I’ve been very clear that the origin of this deal is the combination of the two companies, and the science and the ability to create great value for shareholders. Now when I look at that deal compared with what I would have to pay if I did it in the U.S., the negative [tax] synergies would kill the deal. There’s a 20% tax rate in the U.K., and here, because of dividend requirements, it would probably be a 38% tax rate. So to get the deal done we have to domicile in the U.K.

[Editor’s Note: After Fortune’s interview was posted online, Pfizer wrote to clarify that Read meant, “to get the deal done we have to domicile in the U.K. in order to not subject AstraZeneca’s non-US earnings to US tax.”]

When you look at a deal you look at three components: What are the possible revenue synergies, what are the cost synergies, and some deals also look at financial synergies. We have got all three components in our deal, and we don’t think any one is dominant.

It seems like Pfizer has been trying to get smaller, not bigger, of late, with its sales and spinoffs of nutritional health and animal health, respectively. Why the shift in strategy?

When I took over (in late 2010), I said we’re a pharmaceutical company and we have got to fix the innovative core and get capital allocation right. We haven’t gotten smaller in pharma. My discussion point has always been that size is not the relevant question. We just want to focus on what creates shareholder value. [Over my tenure] I have been trying to create this optionality, which we’ve discussed with the Street, that we’re going to give you transparency, and you’re going to be able to feed back to us through how you invest whether you believe we’re managing [our assets] well or if they would be better managed separately.

Every Pfizer CEO of the past two decades has done an enormous, industry-changing merger (Warner-Lambert in 2000, Pharmacia in 2002, Wyeth in 2009). Is this one meant to be your legacy?

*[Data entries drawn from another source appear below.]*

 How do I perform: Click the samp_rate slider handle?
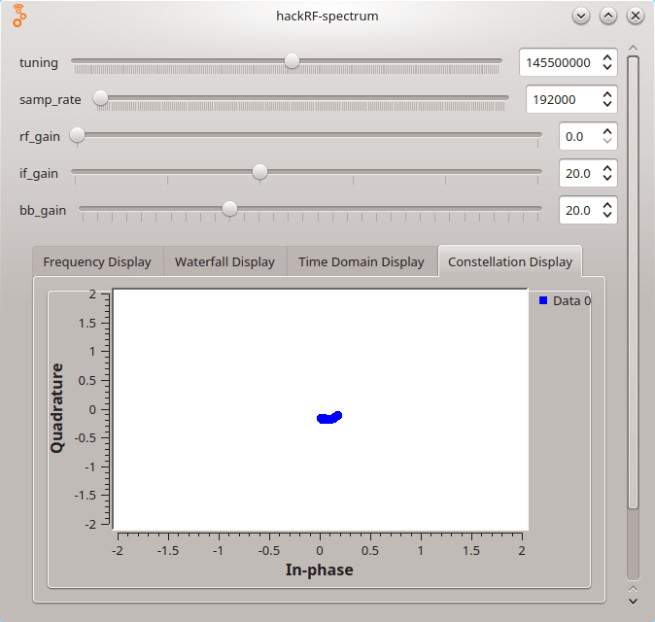101,98
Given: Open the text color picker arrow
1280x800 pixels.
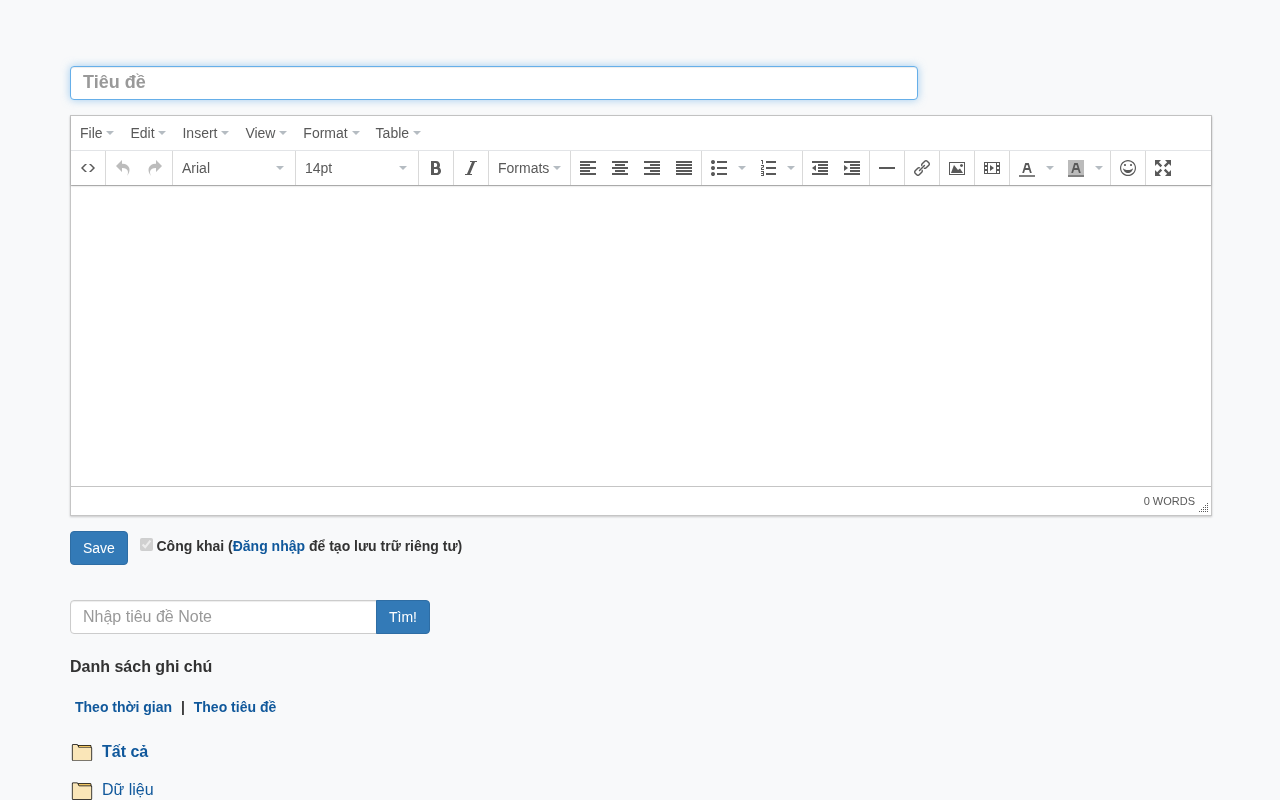Looking at the screenshot, I should [1050, 168].
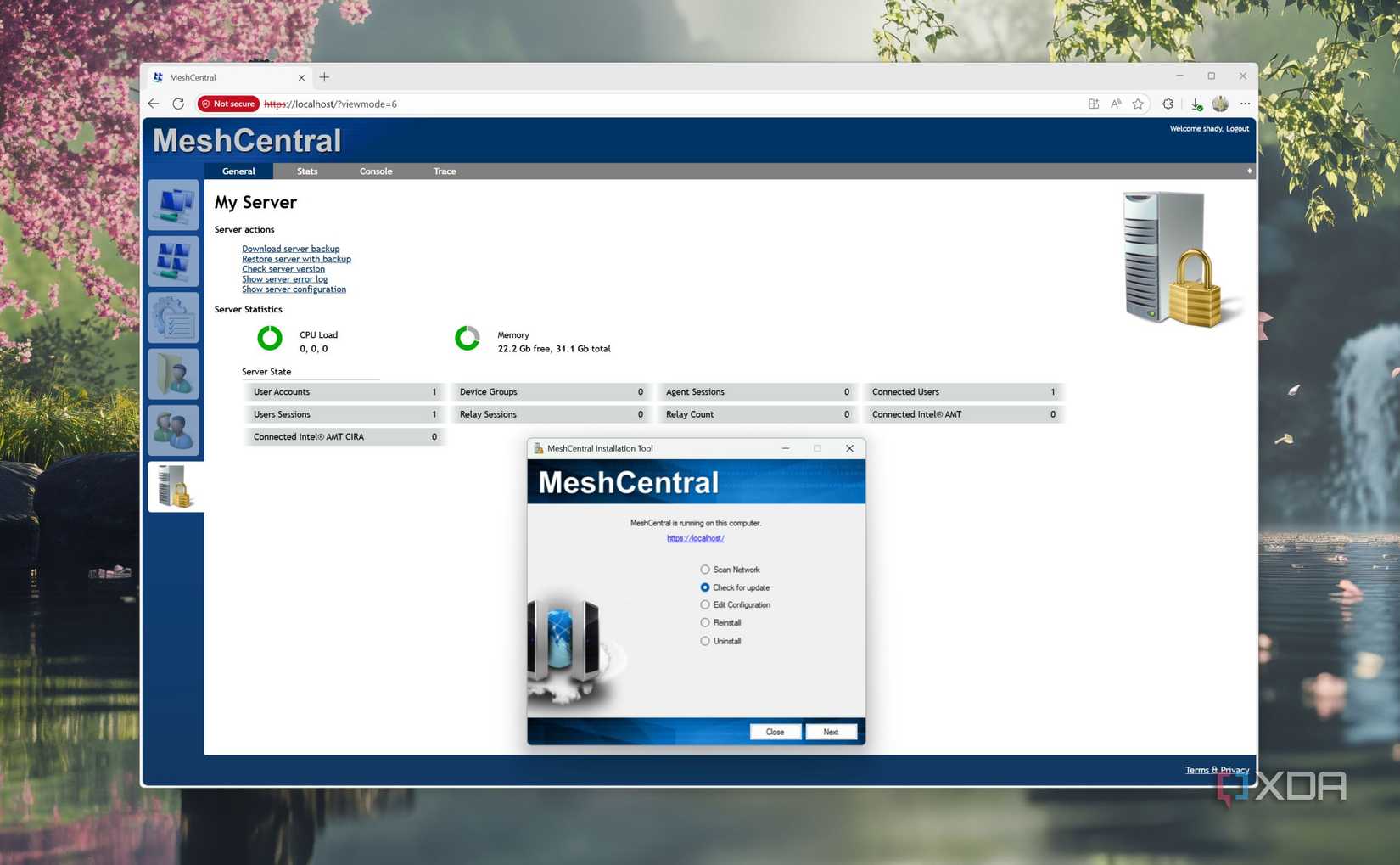Open the gear and checklist sidebar icon
This screenshot has height=865, width=1400.
click(x=174, y=317)
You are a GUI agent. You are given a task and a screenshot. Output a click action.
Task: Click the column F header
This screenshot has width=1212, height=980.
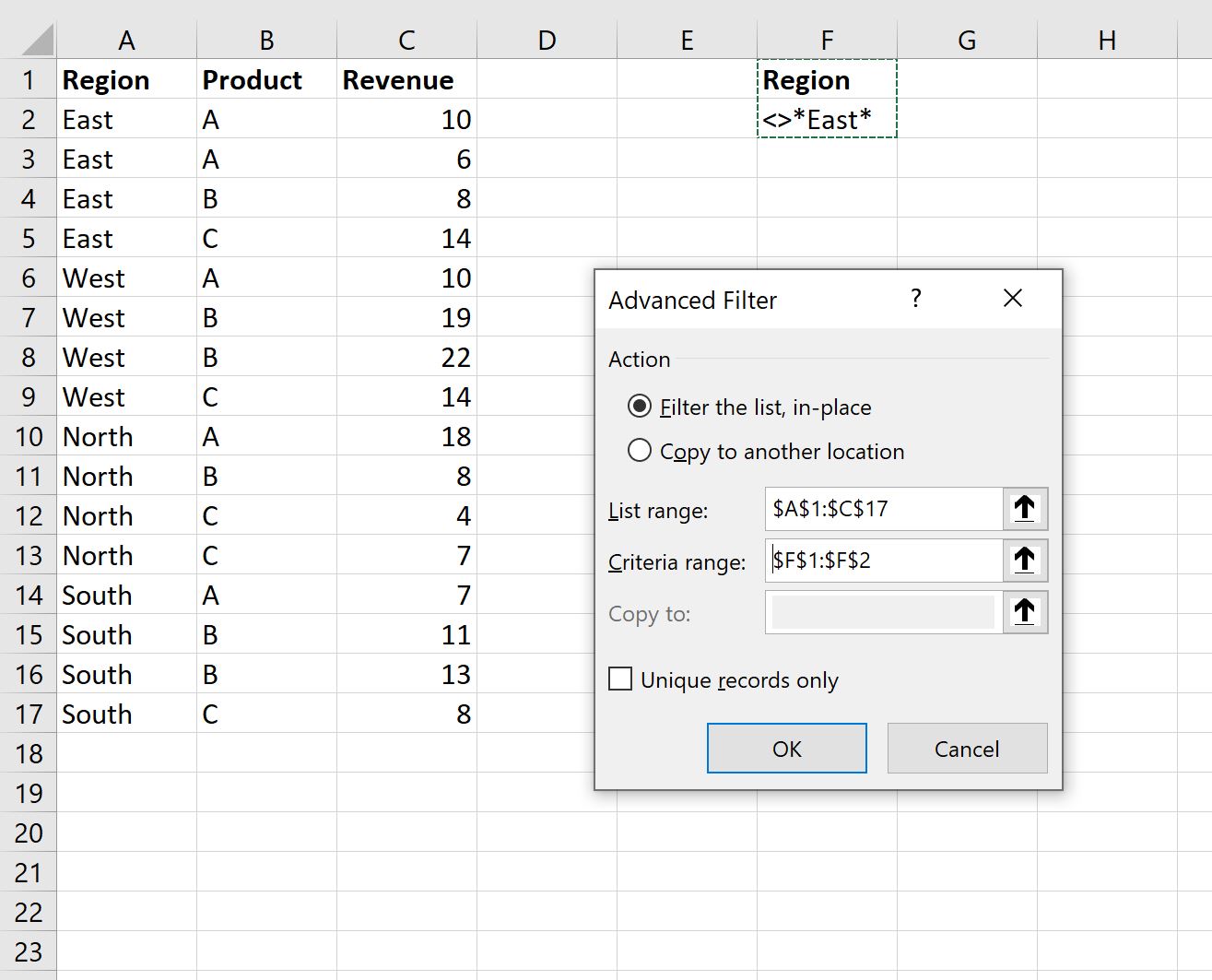(827, 39)
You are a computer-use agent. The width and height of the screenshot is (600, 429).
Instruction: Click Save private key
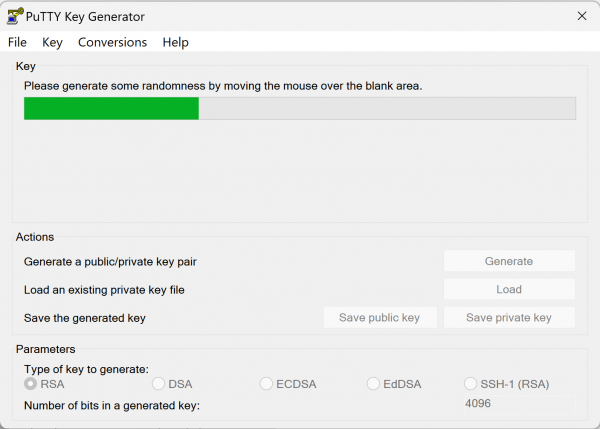(509, 317)
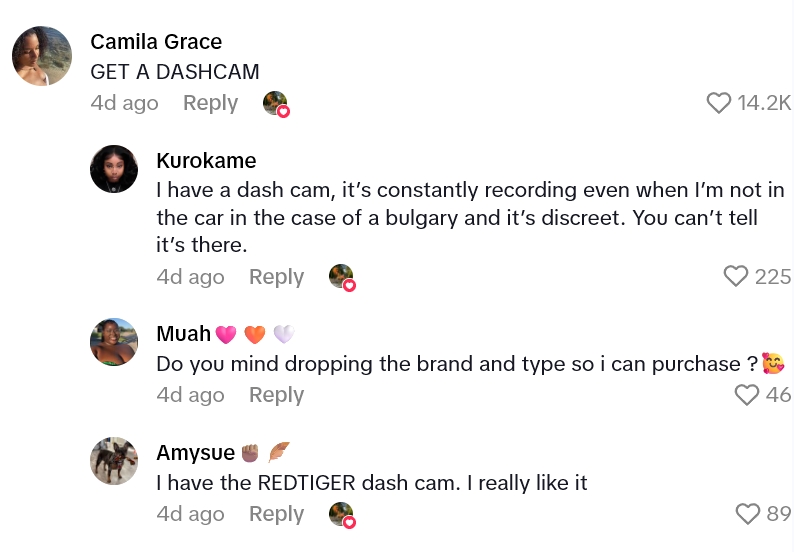Click Camila Grace's profile avatar
Screen dimensions: 794x552
(x=42, y=56)
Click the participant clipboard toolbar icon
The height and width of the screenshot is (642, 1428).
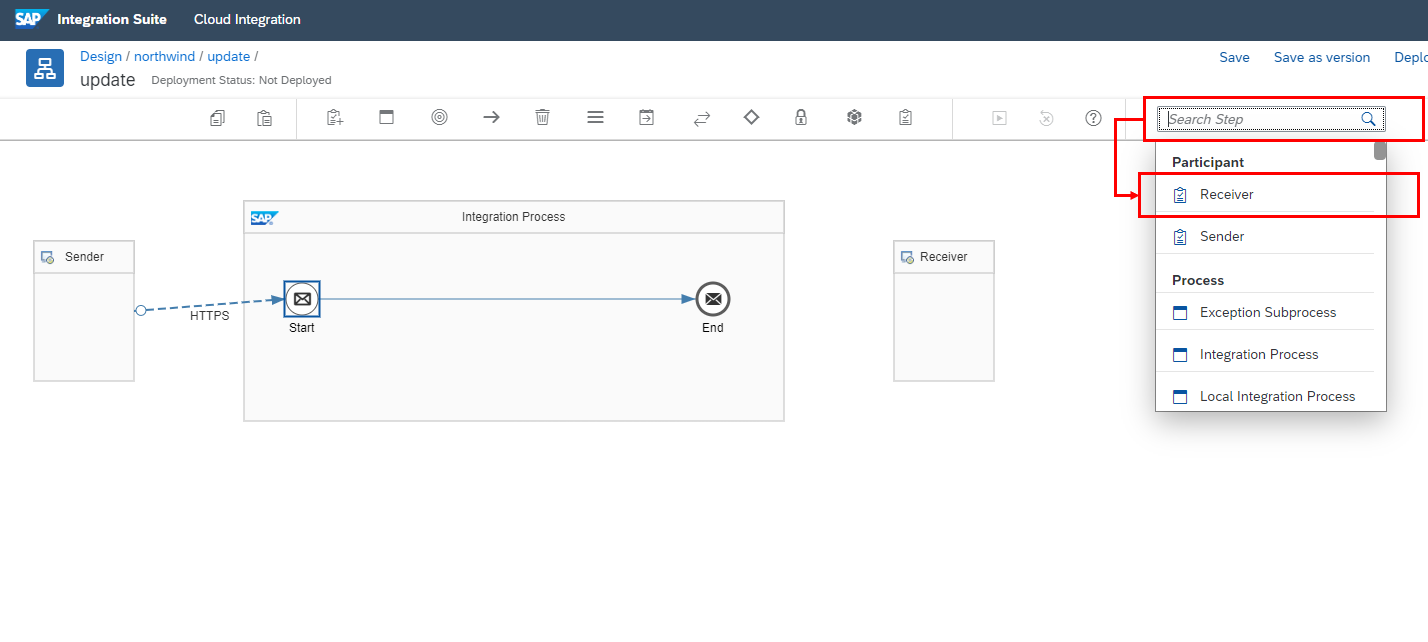(x=905, y=118)

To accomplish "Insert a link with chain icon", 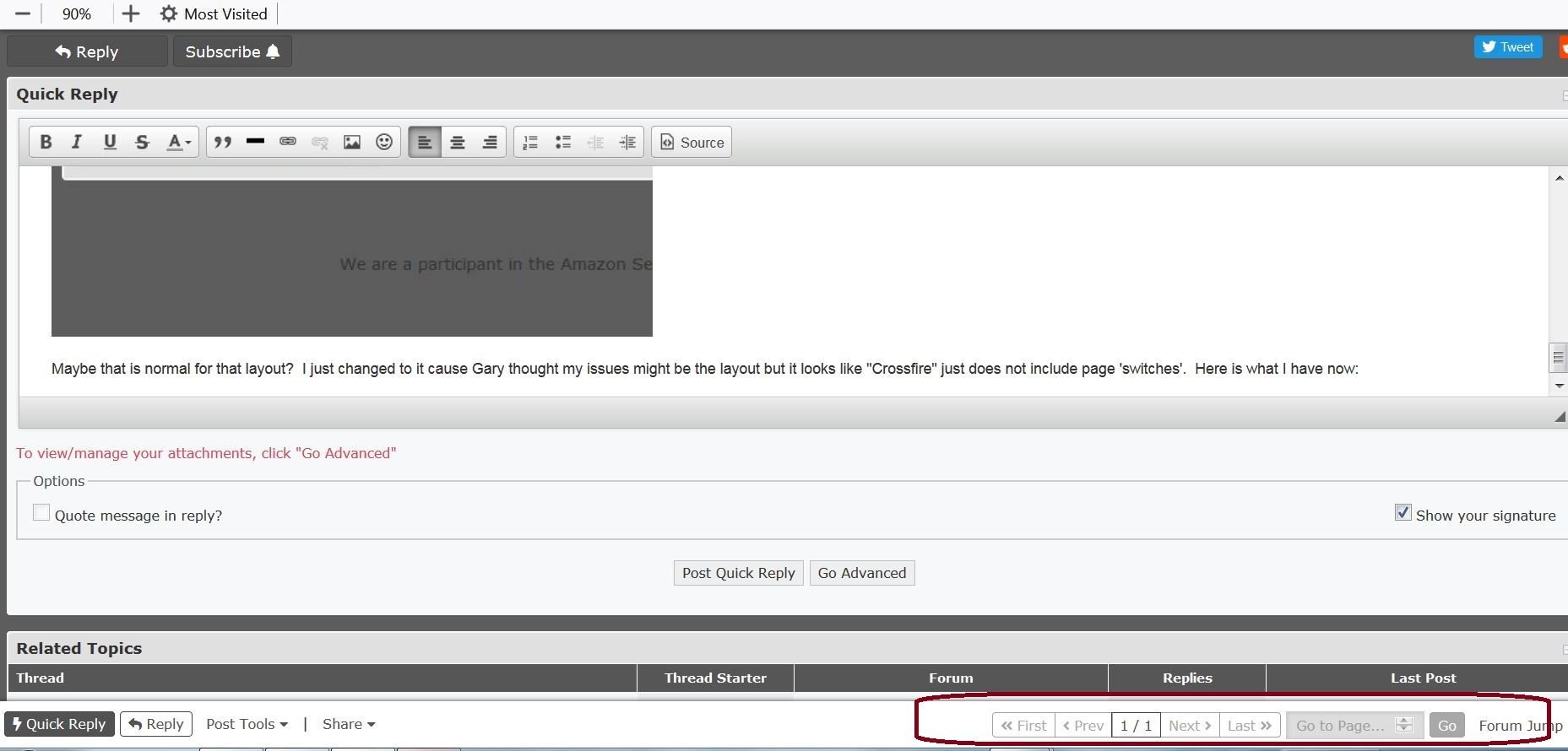I will pos(288,142).
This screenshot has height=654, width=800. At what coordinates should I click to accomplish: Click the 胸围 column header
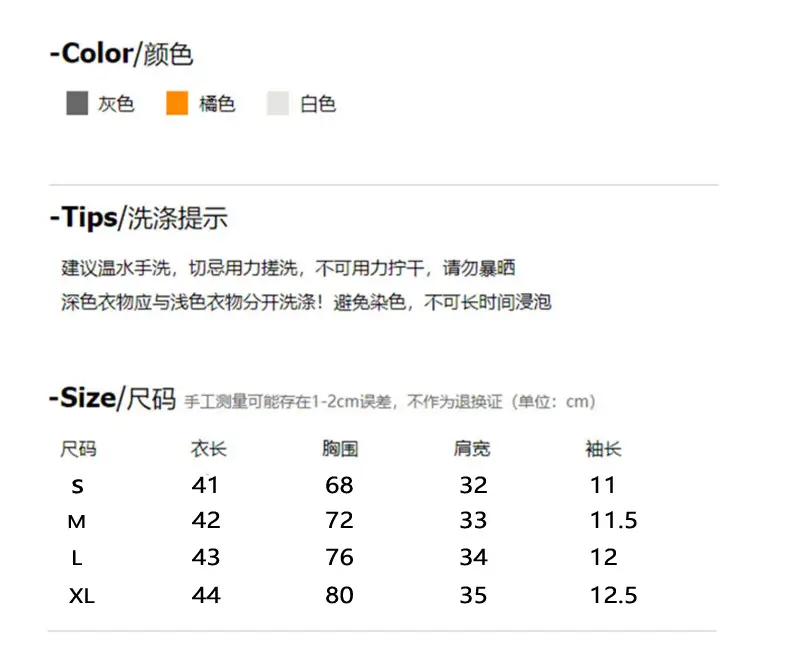(340, 449)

I think if you look at the deals, each was caused by different circumstances. Warner-Lambert was driven by the [patent expiry] of Lipitor and seeing that share taken away. [Editor’s Note: Pfizer later clarified that the Warner-Lambert deal was driven by Pfizer’s desire to acquire “the exclusive rights” of Lipitor.] The Pharmacia deal was more about the pain franchise. As a concept it worked. The specialty businesses we got were wonderful businesses, but we had a Bextra problem [like Merck’s Vioxx, it was withdrawn from the market after negative side effects were reported; in 2009 Pfizer paid $2.3 billion in a civil and criminal fine for illegal marketing of Bextra and other drugs]. The Wyeth deal was a deal about technology, about getting into large molecules and vaccines and about cost synergies. That was a trifecta. This one is too.